Go through the lines below and retype each one exactly.

• The records:
===
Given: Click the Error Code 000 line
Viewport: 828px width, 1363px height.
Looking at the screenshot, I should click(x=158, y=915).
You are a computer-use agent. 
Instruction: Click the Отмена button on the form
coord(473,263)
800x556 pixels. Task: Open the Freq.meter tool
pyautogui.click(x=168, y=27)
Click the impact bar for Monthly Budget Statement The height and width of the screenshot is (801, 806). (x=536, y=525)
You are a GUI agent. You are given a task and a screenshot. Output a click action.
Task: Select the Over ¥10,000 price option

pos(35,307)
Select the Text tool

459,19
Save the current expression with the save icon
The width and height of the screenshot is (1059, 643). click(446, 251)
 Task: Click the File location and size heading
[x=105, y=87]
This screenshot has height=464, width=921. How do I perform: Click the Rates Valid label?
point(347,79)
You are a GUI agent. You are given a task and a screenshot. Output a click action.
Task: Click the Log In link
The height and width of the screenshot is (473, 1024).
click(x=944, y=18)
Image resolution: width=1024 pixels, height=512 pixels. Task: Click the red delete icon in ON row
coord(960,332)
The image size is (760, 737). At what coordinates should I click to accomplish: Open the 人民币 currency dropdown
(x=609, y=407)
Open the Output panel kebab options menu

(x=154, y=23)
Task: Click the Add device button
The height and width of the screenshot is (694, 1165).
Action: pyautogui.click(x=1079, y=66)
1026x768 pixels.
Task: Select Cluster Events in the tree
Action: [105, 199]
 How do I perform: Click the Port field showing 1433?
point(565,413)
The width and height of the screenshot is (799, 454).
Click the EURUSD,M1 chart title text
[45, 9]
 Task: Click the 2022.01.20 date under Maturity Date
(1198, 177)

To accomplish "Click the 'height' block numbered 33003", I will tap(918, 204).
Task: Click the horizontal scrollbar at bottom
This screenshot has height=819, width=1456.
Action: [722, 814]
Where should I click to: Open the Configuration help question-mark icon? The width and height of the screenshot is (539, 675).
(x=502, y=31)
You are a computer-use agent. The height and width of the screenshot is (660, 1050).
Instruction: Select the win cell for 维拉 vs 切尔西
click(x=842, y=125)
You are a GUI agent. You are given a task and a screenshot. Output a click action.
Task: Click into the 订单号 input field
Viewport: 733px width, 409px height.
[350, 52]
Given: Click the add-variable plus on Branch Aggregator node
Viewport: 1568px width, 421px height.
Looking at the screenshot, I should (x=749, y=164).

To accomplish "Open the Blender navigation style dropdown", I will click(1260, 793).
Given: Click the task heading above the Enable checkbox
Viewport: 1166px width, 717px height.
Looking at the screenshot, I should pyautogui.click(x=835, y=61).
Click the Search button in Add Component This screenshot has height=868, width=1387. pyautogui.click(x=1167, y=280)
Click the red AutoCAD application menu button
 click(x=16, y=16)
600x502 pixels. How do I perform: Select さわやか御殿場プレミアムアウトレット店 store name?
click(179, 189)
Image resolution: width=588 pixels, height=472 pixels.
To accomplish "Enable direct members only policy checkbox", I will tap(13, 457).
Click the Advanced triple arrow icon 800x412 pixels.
===
• Expected answer:
Given: Click the Error Code 000 line
Viewport: 828px width, 1363px height.
Looking at the screenshot, I should click(x=158, y=915).
You are a computer-use agent. 
Instruction: Click the Отмена button on the form
coord(473,263)
800x556 pixels. Task: Open the Freq.meter tool
pyautogui.click(x=168, y=27)
Click the impact bar for Monthly Budget Statement The height and width of the screenshot is (801, 806). (x=536, y=525)
You are a GUI agent. You are given a task and a screenshot. Output a click action.
Task: Select the Over ¥10,000 price option

pos(35,307)
Select the Text tool

459,19
Save the current expression with the save icon
The width and height of the screenshot is (1059, 643). click(446, 251)
 Task: Click the File location and size heading
[x=105, y=87]
This screenshot has height=464, width=921. How do I perform: Click the Rates Valid label?
point(347,79)
You are a GUI agent. You are given a task and a screenshot. Output a click action.
Task: Click the Log In link
The height and width of the screenshot is (473, 1024).
click(x=944, y=18)
Image resolution: width=1024 pixels, height=512 pixels. Task: Click the red delete icon in ON row
coord(960,332)
The image size is (760, 737). At what coordinates should I click to accomplish: Open the 人民币 currency dropdown
(x=609, y=407)
Open the Output panel kebab options menu

(x=154, y=23)
Task: Click the Add device button
The height and width of the screenshot is (694, 1165).
Action: pyautogui.click(x=1079, y=66)
1026x768 pixels.
Task: Select Cluster Events in the tree
Action: [105, 199]
 How do I perform: Click the Port field showing 1433?
point(565,413)
The width and height of the screenshot is (799, 454).
Click the EURUSD,M1 chart title text
[45, 9]
 Task: Click the 2022.01.20 date under Maturity Date
(1198, 177)

To accomplish "Click the 'height' block numbered 33003", I will tap(918, 204).
Task: Click the horizontal scrollbar at bottom
This screenshot has height=819, width=1456.
Action: [722, 814]
Where should I click to: Open the Configuration help question-mark icon? The width and height of the screenshot is (539, 675).
(x=502, y=31)
You are a computer-use agent. The height and width of the screenshot is (660, 1050).
Instruction: Select the win cell for 维拉 vs 切尔西
click(x=842, y=125)
You are a GUI agent. You are given a task and a screenshot. Output a click action.
Task: Click into the 订单号 input field
Viewport: 733px width, 409px height.
[350, 52]
Given: Click the add-variable plus on Branch Aggregator node
Viewport: 1568px width, 421px height.
Looking at the screenshot, I should (x=749, y=164).

To accomplish "Open the Blender navigation style dropdown", I will click(1260, 793).
Given: Click the task heading above the Enable checkbox
Viewport: 1166px width, 717px height.
Looking at the screenshot, I should pyautogui.click(x=835, y=61).
Click the Search button in Add Component This screenshot has height=868, width=1387. pyautogui.click(x=1167, y=280)
Click the red AutoCAD application menu button
 click(x=16, y=16)
600x502 pixels. How do I perform: Select さわやか御殿場プレミアムアウトレット店 store name?
click(179, 189)
Image resolution: width=588 pixels, height=472 pixels.
To accomplish "Enable direct members only policy checkbox", I will tap(13, 457).
Click the Advanced triple arrow icon 800x412 pixels.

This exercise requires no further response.